Accuracy vs R's bw.crit
Validated against R's multimode::bw.crit(data, mod0=1) (Hall & York 2001).
Same-sample protocol (identical data fed to both Python and R, 3–5 seeds per n):
| n | Bimodal mean% | Bimodal max% | Gaussian mean% | Gaussian max% |
|---|---|---|---|---|
| 1K | 0.002% | 0.005% | 0.028% | 0.053% |
| 5K | 0.003% | 0.006% | 0.107% | 0.160% |
| 10K | 0.001% | 0.005% | 0.091% | 0.256% |
| 100K | 0.004% | 0.005% | 0.092% | 0.400% |
| 1M | 0.001% | 0.001% | 0.045% | 0.066% |
| 100M¹ | 0.001% | 0.001% | 0.045% | 0.066% |
| 1B¹ | 0.001% | 0.001% | 0.045% | 0.066% |
¹ n > 1M uses the sketch API (default max_n_exact=1_000_000); accuracy is measured on the 1M sketch vs R on the same sketch. Bimodal data interleaved so every slice is 50/50.
Distribution note: Bimodal = 0.5·N(−2,1) + 0.5·N(+2,1), h_crit ≈ 1.7. Gaussian = N(0,1), h_crit ~ n^{−1/5} (shrinks with n). Independent-sample error (~0.2–0.5%) reflects sampling variability, not algorithmic error.
Hardware Performance (v0.1.10, CPU Apple M-series)
| n | t_median (ms) | n/s | fft_norm_cost¹ |
|---|---|---|---|
| 1K | 443 | 2.3K | 7,112 |
| 10K | 699 | 14K | 11,222 |
| 100K | 265 | 377K | 4,258 |
| 1M | 471 | 2.1M | 7,556 |
| 10M (full) | 1,146 | 8.7M | 18,387 |
| 10M (sketch) | 449 | 22M | 7,208 |
| 100M (sketch) | 504 | 198M | 8,094 |
| 1B (sketch) | 460 | 2.17B | 7,391 |
¹ FFT-normalised cost = t_dcb / t_fft_one, where t_fft_one = median time for one rfft(16384, float32) on the same device (0.062 ms, Apple M).

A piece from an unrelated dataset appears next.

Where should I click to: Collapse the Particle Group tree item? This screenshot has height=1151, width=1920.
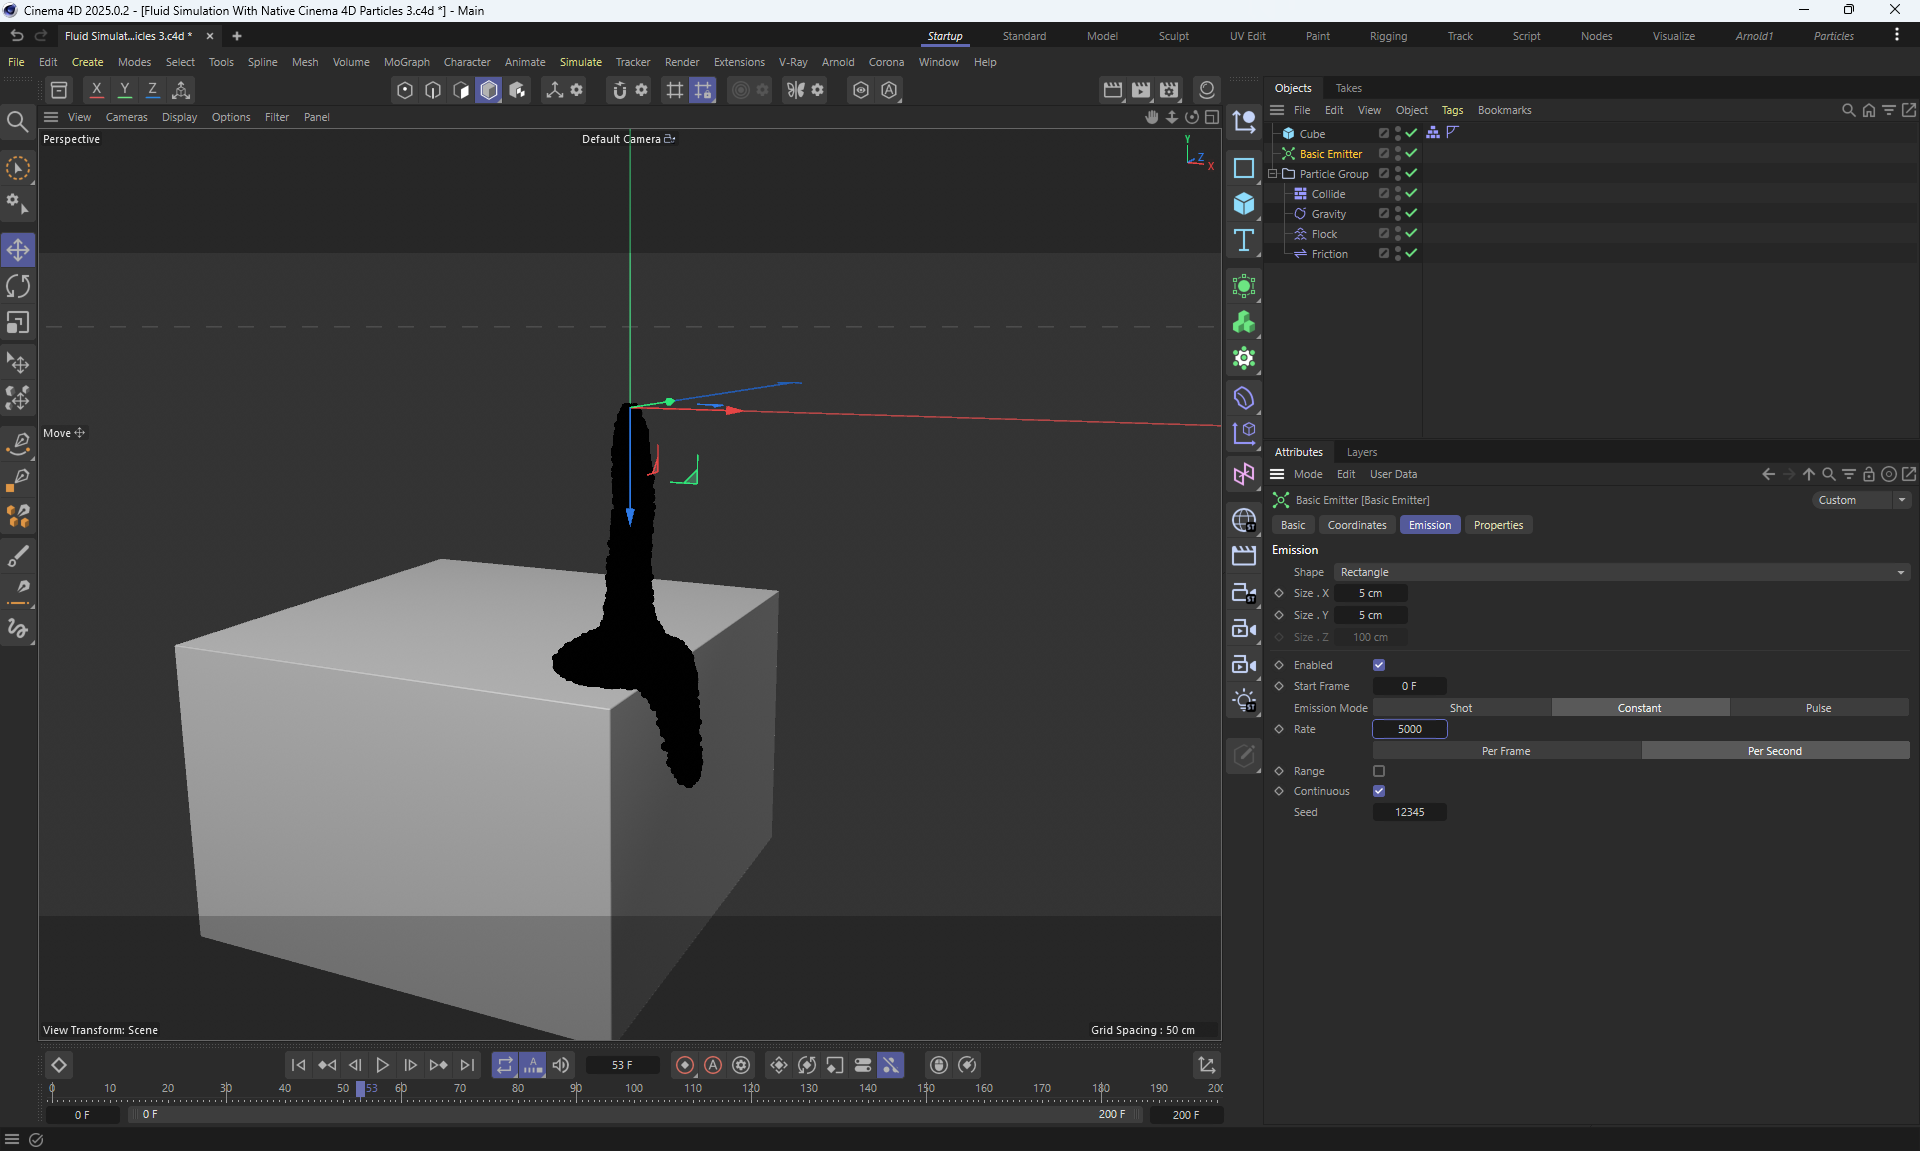(x=1273, y=174)
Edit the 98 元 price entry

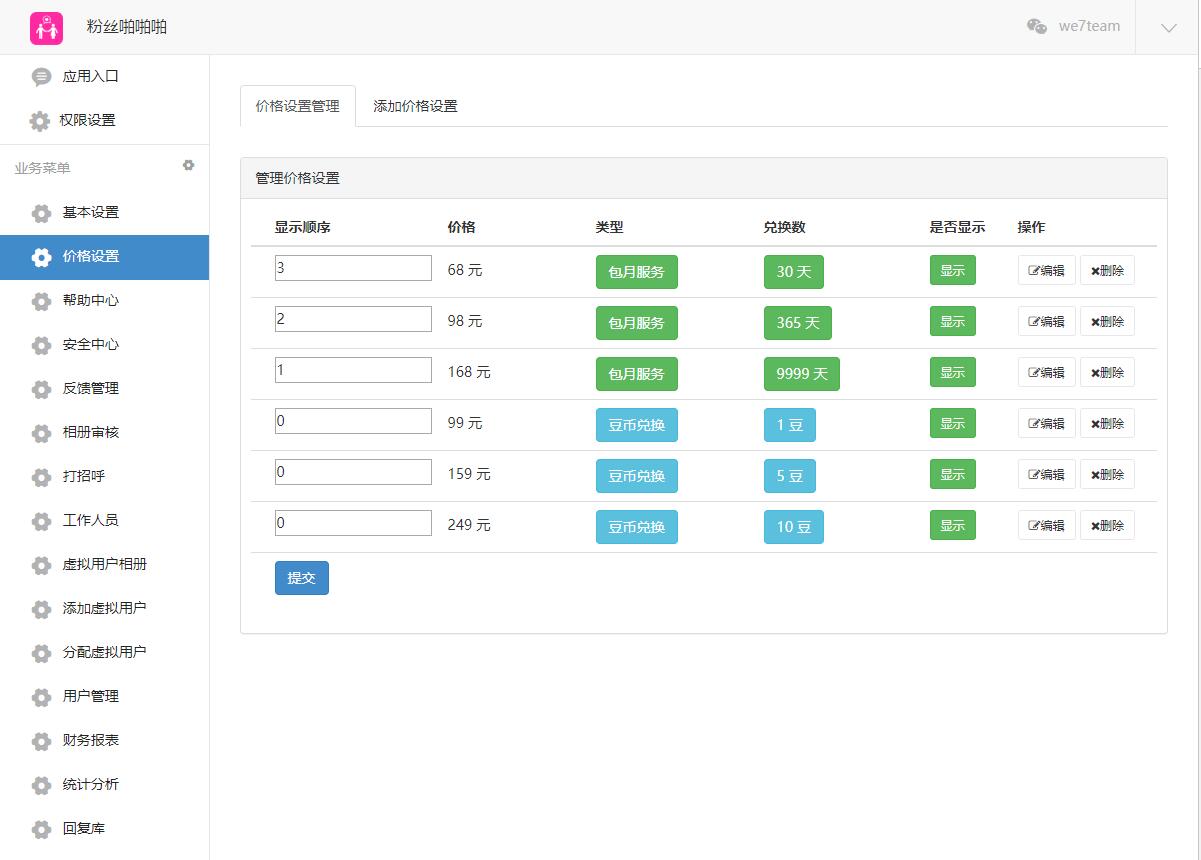pos(1046,322)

Hardware-agnostic metric for cross-chip comparison.
GPU (Kaggle P100, Round 24): 43–116× speedup vs CPU. Peak 116× at n=50K (direct-KDE parallelism).
API Reference
DCBLayer
DCBLayer(
target_modes=1, # target number of modes (default 1 = unimodality test)
use_fft=True, # FFT histogram path for n > 50K (default True)
max_n_exact=1_000_000, # sketch above this n; None = always exact
sketch_size=500_000, # target size for the random sketch subsample
G_min=16384, # minimum FFT histogram bins; scales with n^0.4 internally
use_richardson=True, # Richardson extrapolation (~30% accuracy gain on CPU)
forward_path='smooth', # 'smooth' (default, strictly differentiable, gradcheck passes)
# 'auto' (direct-KDE at n≤25K; surrogate gradient)
# 'direct' (force direct-KDE; accuracy benchmarks only)
fft_dtype=torch.float32, # histogram FFT dtype for speed; mode counting always uses
# float64 internally regardless of this setting
direct_n_max=25_000, # direct-KDE threshold (only active in 'auto'/'direct')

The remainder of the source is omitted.